The later Shang capitals at Anyang and Shangqiu are better known archaeologically. Anyang is thought to have been the sixth and final capital of the Shang dynasty. By around 1200 BC, the city comprised a metropolitan area of some 15km2, consisting of multiple occupation clusters spread along a 6km stretch of the Yellow River. Anyang was not merely a conglomeration of villages - large-scale residential foundations thought to be palaces have been found at Xiaotun, and tombs of a scale indicative of royal burial are present at Xibeigang, where a large number of inscribed oracle bones attest to a qualitative change in social organization. Three clusters of hangtu foundations have been identified at Xiaotun, a total of 53 individual foundations of which the largest is 2800m2. Storage pits containing the remains of grain, bronze weapons, oracle bones, and fine pottery have been identified around the palatial foundations. Craft workshops and commoner residences are also present, indicating that bronze casting and jade, shell, bone, and stone working were conducted in the area around the palaces. The Xiaotun sector is thought to be the administrative-ceremonial core of Anyang, administering a web of surrounding settlement clusters. 
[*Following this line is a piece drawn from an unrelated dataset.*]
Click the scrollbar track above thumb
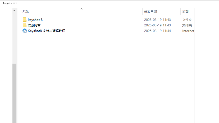The image size is (219, 123). (x=14, y=38)
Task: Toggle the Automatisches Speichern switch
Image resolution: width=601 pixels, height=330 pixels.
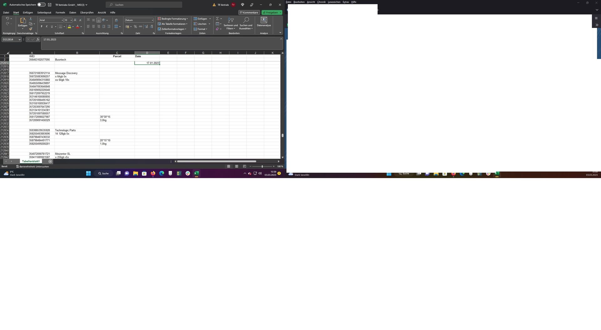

One of the outlying sites that constitute the Anyang urban web is Xibeigang, where 13 monumental tombs have been excavated. All of these consist of a primary pit accessed by ramps that share the same orientation and have evidence of extensive sacrificial burials (including humans, dogs, horses, and other animals) associated with the burials of prominent individuals. Although these have been extensively looted, the FuHao tomb excavated at Xiaotun offers us a sense of the wealth of grave goods placed with prominent individuals. This tomb belonged to a wife of the ruler Wu Ting and contained 16 human sacrificial victims, six dogs, 7000 cowrie shells, and more than 1600 other items (bronzes, jades, oracle bones, stone objects, ivory carvings, pottery, and shell objects). 

More research is needed to clarify patterns of urban development in China, but it is clear that cities with populations exceeding 100 000 had developed by Eastern Zhou times (771-221 BC), when urban settlements exhibit a more nucleated character and a more consistent layout. By this time, the urban form included a walled inner city (wangcheng) that contained a palace, an outer city (guo), and a surrounding hinterland of suburbs (jiao) and farming hamlets (yie). Zhou cities were commercial centers with thriving craft industries and well-developed administrative hierarchies. 

It is undeniable that these cities developed out of millennia-long traditions of settlement organization. Longshan social development saw the appearance of walled compounds of a few hectares, possibly areas of elite residence and craft production that were surrounded by commoner settlement. By the mid-second millennium BC, China's largest sites covered several square kilometers and had sizeable precincts (sometimes walled) in which monumental architecture, palatial residences, ritual spaces, and storage facilities were located. Craft production appears to have become more specialized and was carried out on a larger scale in workshops outside of the inner city. Farmers lived in rural communities outside of the cities. It appears that the inner parts of these early cities were planned to a degree not seen at the urban periphery, which grew more organically in a number of linked settlement clusters.